Yesterday marked the first day of September and the first day of VeganMoFo — the glorious, month-long celebration of all things vegan food-related! While I’m kind of kicking myself for not signing up as an official participant, I’m not letting that stop me from spreading the word about how wonderful cruelty-free cooking and eating can be. So, for the next month, if you see more food-related posts, you’ll know why!

watermelon salsa

I’m a big fan of contrasting flavors — salty and sweet, spicy and cool, robust and mild — and this is sort of how this recipe was born. It’s a new twist on an old classic and one that’s super versatile, depending on what you have on hand and what sort of flavor profile you’d like to achieve.

You can pair this watermelon salsa with whatever you’d like — eat it with chips, toss it into a salad, sit it atop some grilled tofu, or just dig in with a spoon — whatever floats your boat.
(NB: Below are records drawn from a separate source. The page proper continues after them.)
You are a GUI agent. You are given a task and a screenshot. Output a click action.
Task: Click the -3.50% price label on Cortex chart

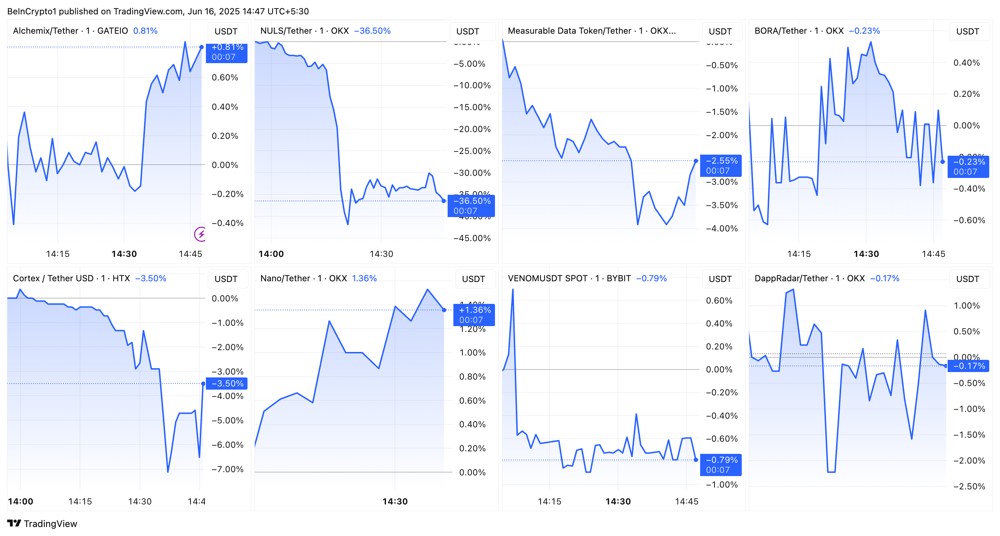pos(227,383)

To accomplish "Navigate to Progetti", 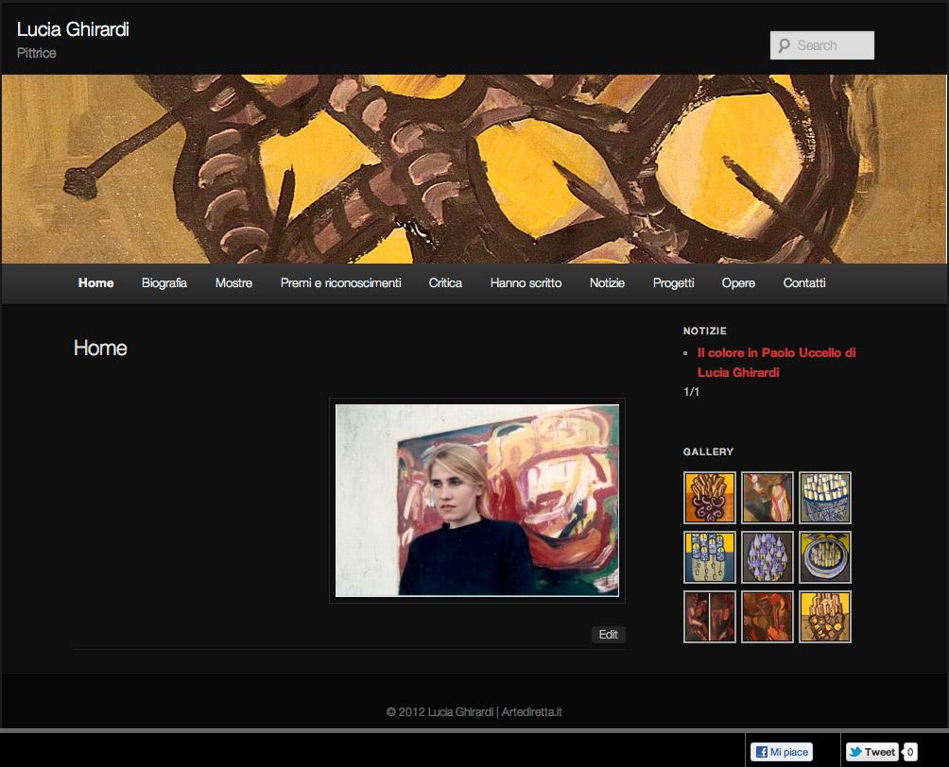I will 671,282.
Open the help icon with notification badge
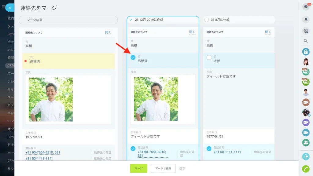The image size is (313, 176). pos(306,7)
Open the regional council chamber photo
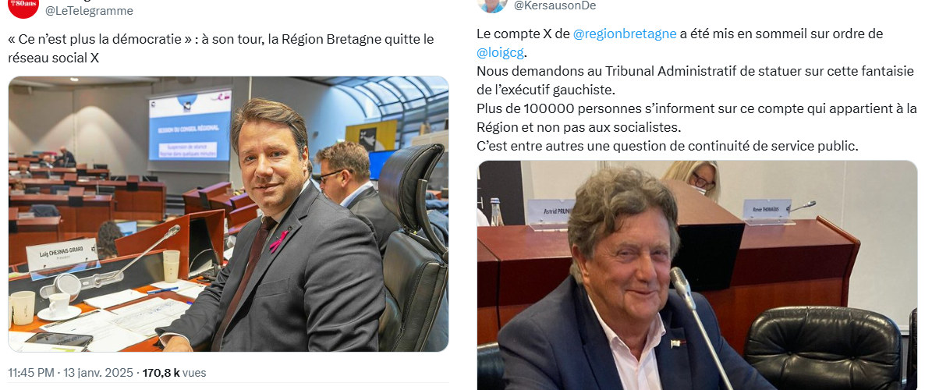Image resolution: width=925 pixels, height=390 pixels. (229, 215)
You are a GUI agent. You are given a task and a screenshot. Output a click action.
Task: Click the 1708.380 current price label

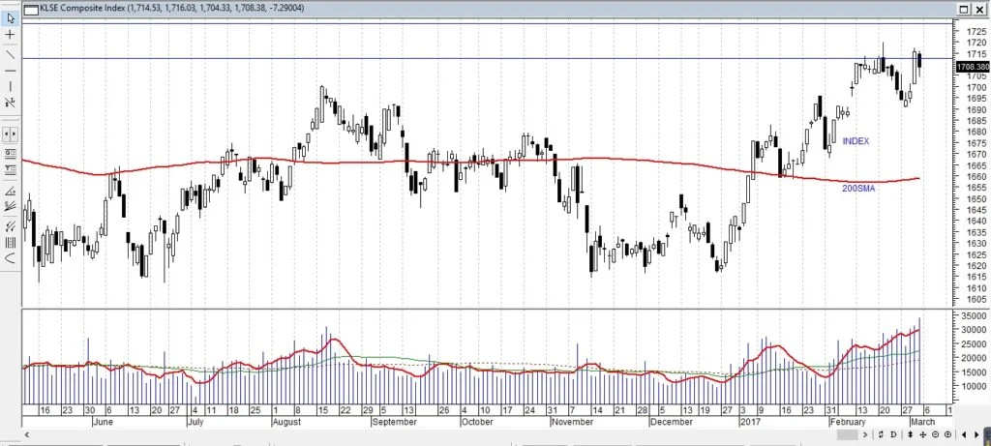click(971, 67)
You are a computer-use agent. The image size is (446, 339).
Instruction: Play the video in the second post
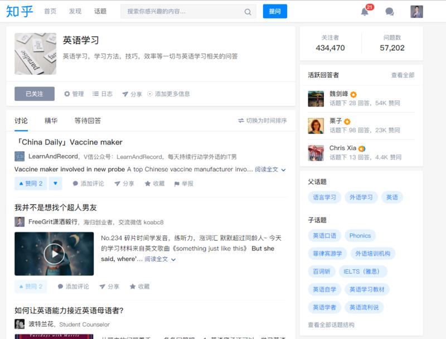click(54, 253)
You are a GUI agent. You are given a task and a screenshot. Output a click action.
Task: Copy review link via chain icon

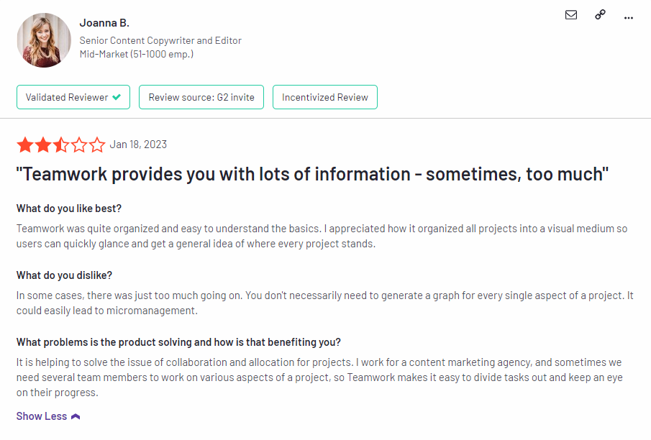(x=600, y=15)
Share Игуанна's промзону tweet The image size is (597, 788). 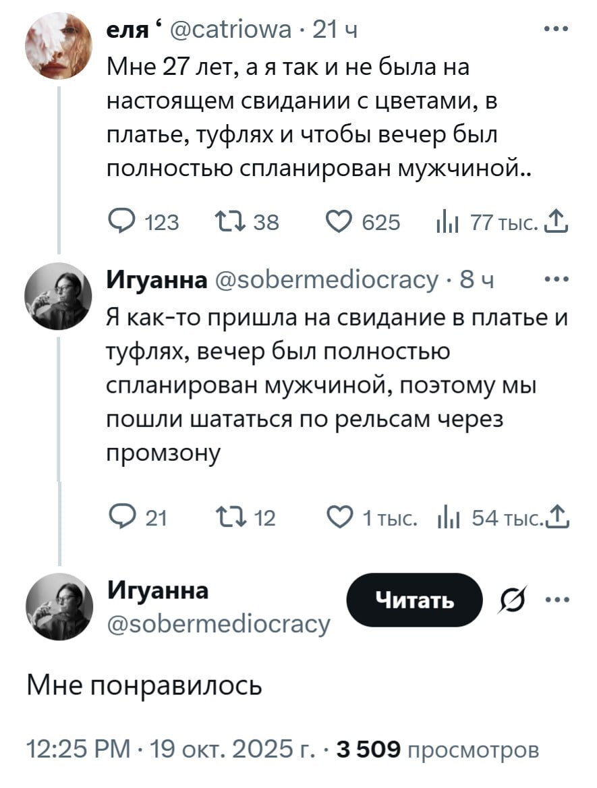coord(560,517)
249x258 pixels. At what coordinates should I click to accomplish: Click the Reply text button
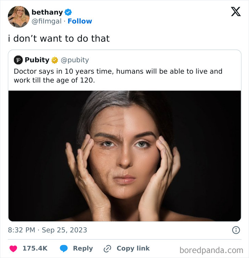pos(83,248)
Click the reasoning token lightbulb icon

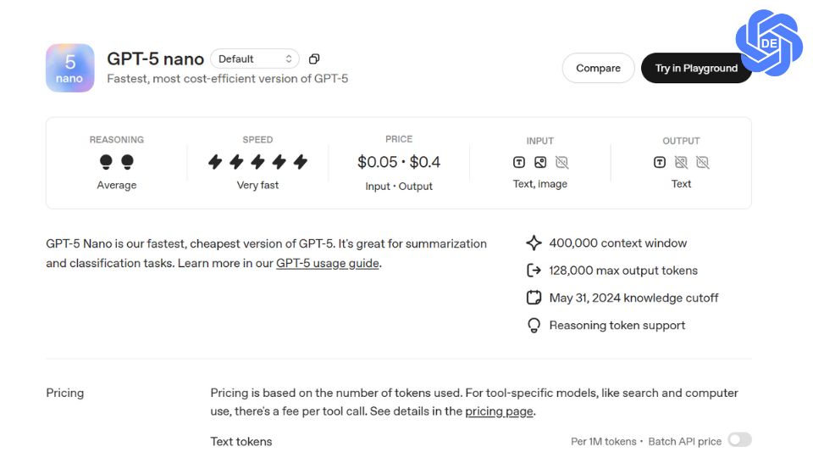point(534,326)
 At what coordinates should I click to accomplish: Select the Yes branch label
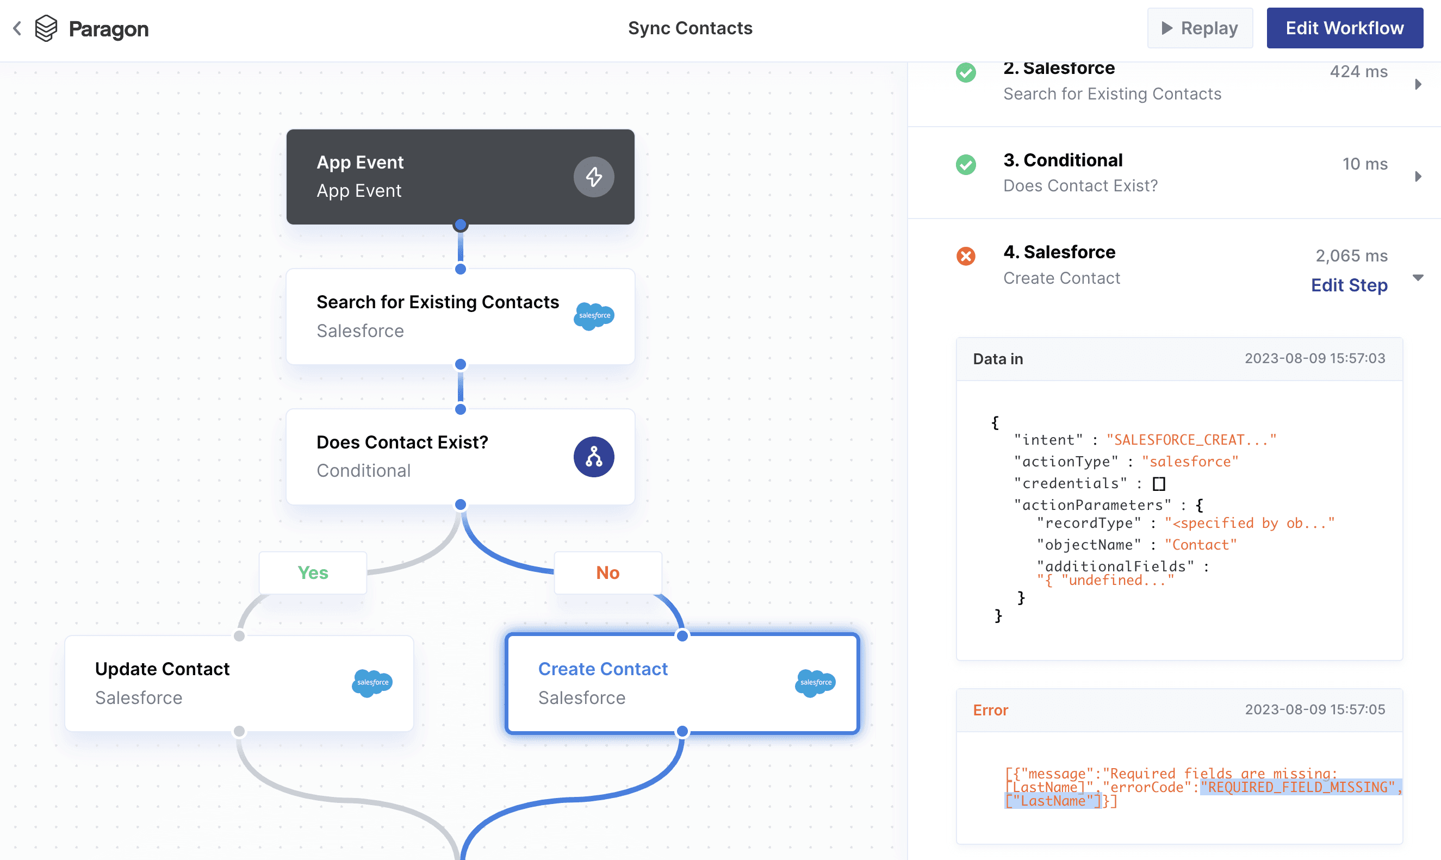coord(312,573)
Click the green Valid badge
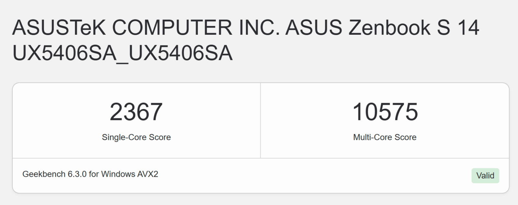Image resolution: width=518 pixels, height=205 pixels. [x=485, y=175]
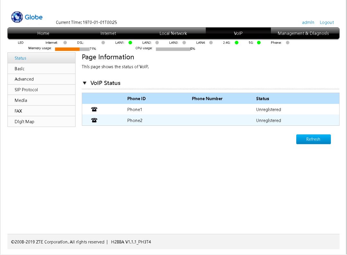Click the 2.4G green LED indicator

pyautogui.click(x=236, y=43)
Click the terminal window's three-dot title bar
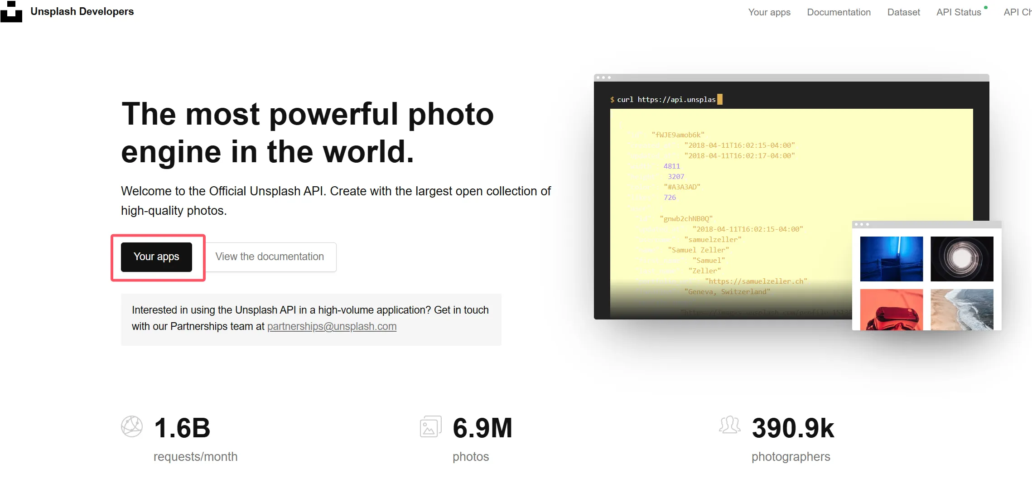Screen dimensions: 1032x479 pos(791,77)
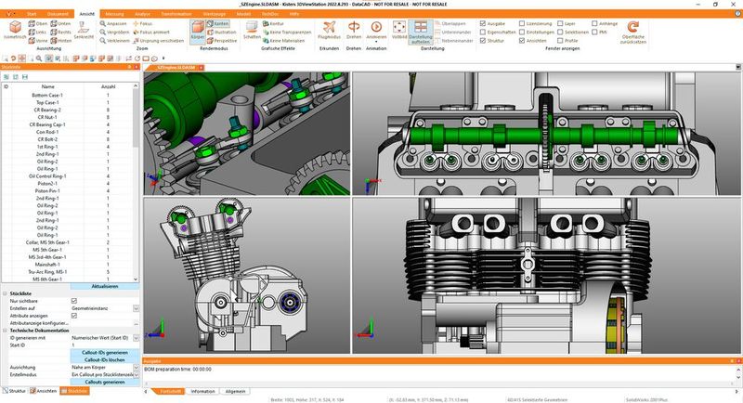Activate the Körper render mode

(198, 31)
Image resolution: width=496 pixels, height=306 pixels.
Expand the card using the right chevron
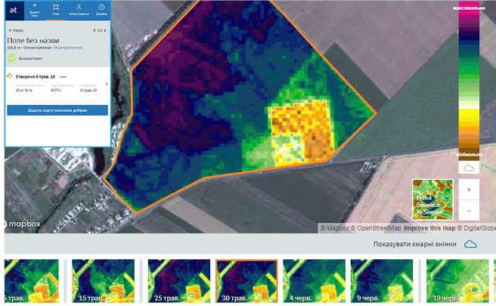107,82
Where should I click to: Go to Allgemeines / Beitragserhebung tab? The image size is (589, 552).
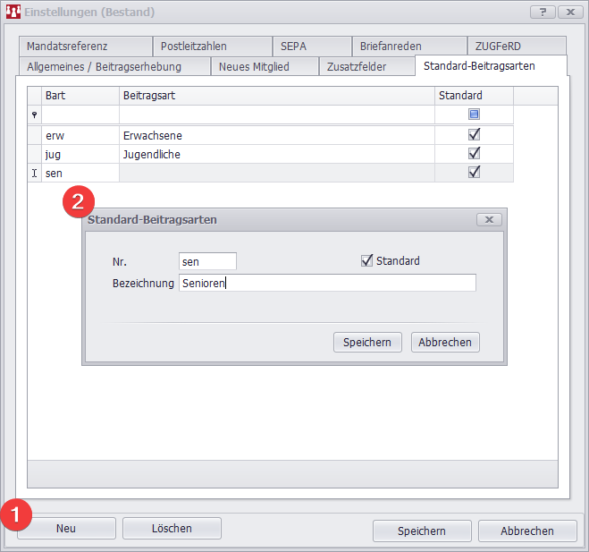tap(104, 66)
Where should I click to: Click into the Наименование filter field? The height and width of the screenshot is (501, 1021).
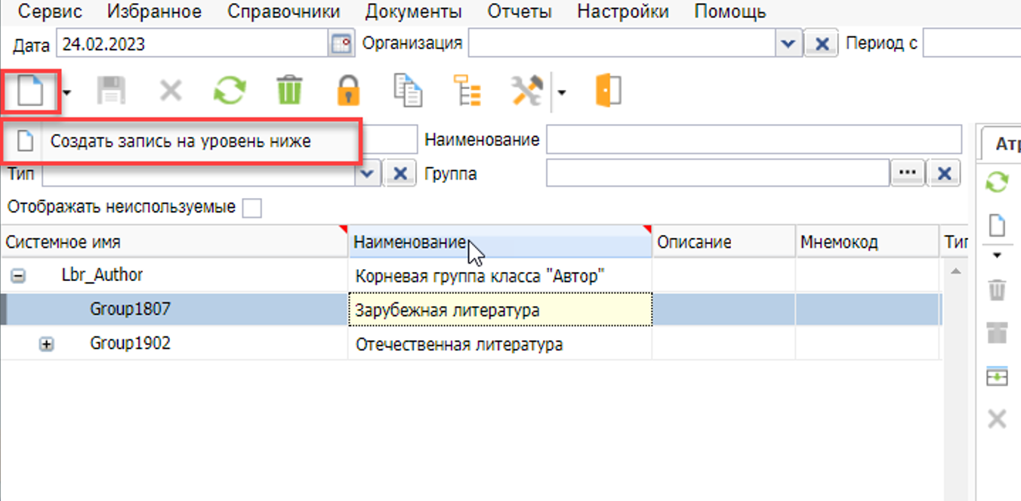(753, 140)
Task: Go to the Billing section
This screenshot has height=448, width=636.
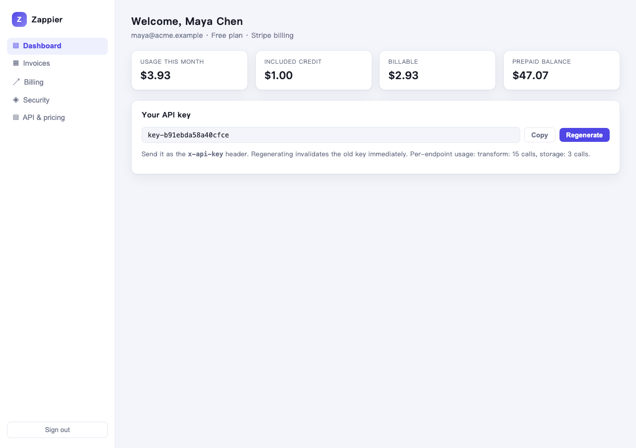Action: click(x=57, y=82)
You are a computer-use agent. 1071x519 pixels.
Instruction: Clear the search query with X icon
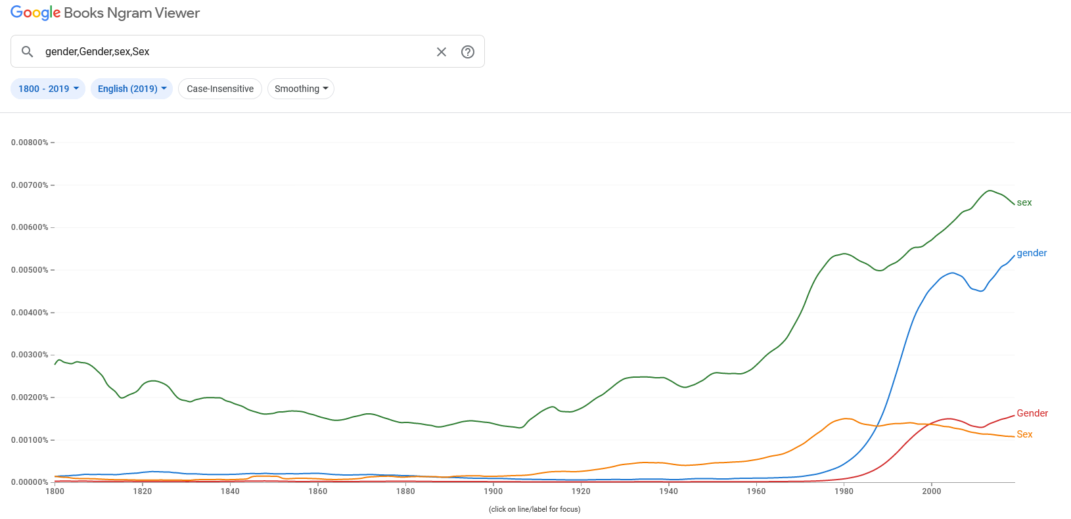click(442, 52)

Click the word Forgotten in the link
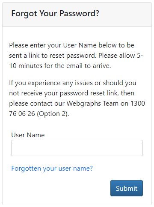26,169
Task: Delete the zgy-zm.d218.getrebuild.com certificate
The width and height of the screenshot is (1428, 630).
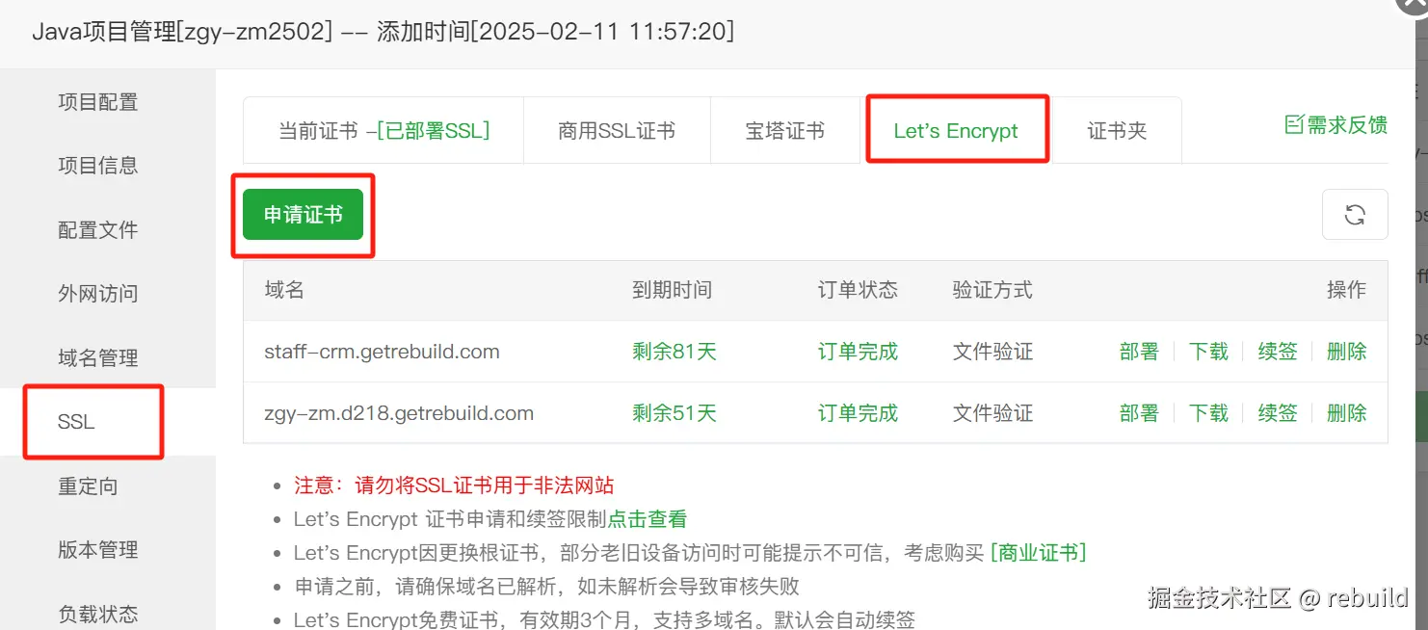Action: (1347, 413)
I decided to try it on some cornmeal-crusted tempeh and I thought it turned out pretty awesome, so that’s the other half the recipe I’m sharing today.

Here’s what you’ll need to make the salsa:

  • 2 cups diced watermelon (I used both red and yellow for more color!), with juice reserved
  • 1/2 onion, finely diced
  • 2 Tbsp. chopped cilantro
  • 1 Tbsp. agave
  • juice of 1/2 lime

To prepare:

  1. Combine all ingredients in a bowl.
  2. Using a spoon, give the salsa a few good presses to help release some more of the watermelon juice.
  3. Refrigerate for at least an hour before serving.

Here’s what you’ll need for the tempeh:

  • 2 8-oz. blocks tempeh
  • 1 cup corn meal
  • 1 tsp. cayenne pepper
  • 1/2 tsp. garlic powder
  • 1/4 tsp. paprika
  • 1/8 tsp. salt
  • 1/4 tsp. black pepper
  • 2 Tbsp. oil, for frying

To prepare:

  1. Cut tempeh into slabs of desired size. I started with 2 rectangular blocks, cut each in half to make 4 squares, then halved each square, to make 8 thinner squares.
  2. Combine the dry ingredients in a bowl and mix well.
  3. Dip slabs of tempeh into water, then into the cornmeal mixture.
  4. Transfer coated slabs to a hot frying pan and fry in oil until golden brown.
  5. Cool cooked tempeh on paper towels to remove excess oil, then plate, top with salsa and serve. I added a drizzle of sriracha on top for some extra oomph!

Makes 4 servings.

Are you a big fan of watermelon? What’s your favorite way to eat it?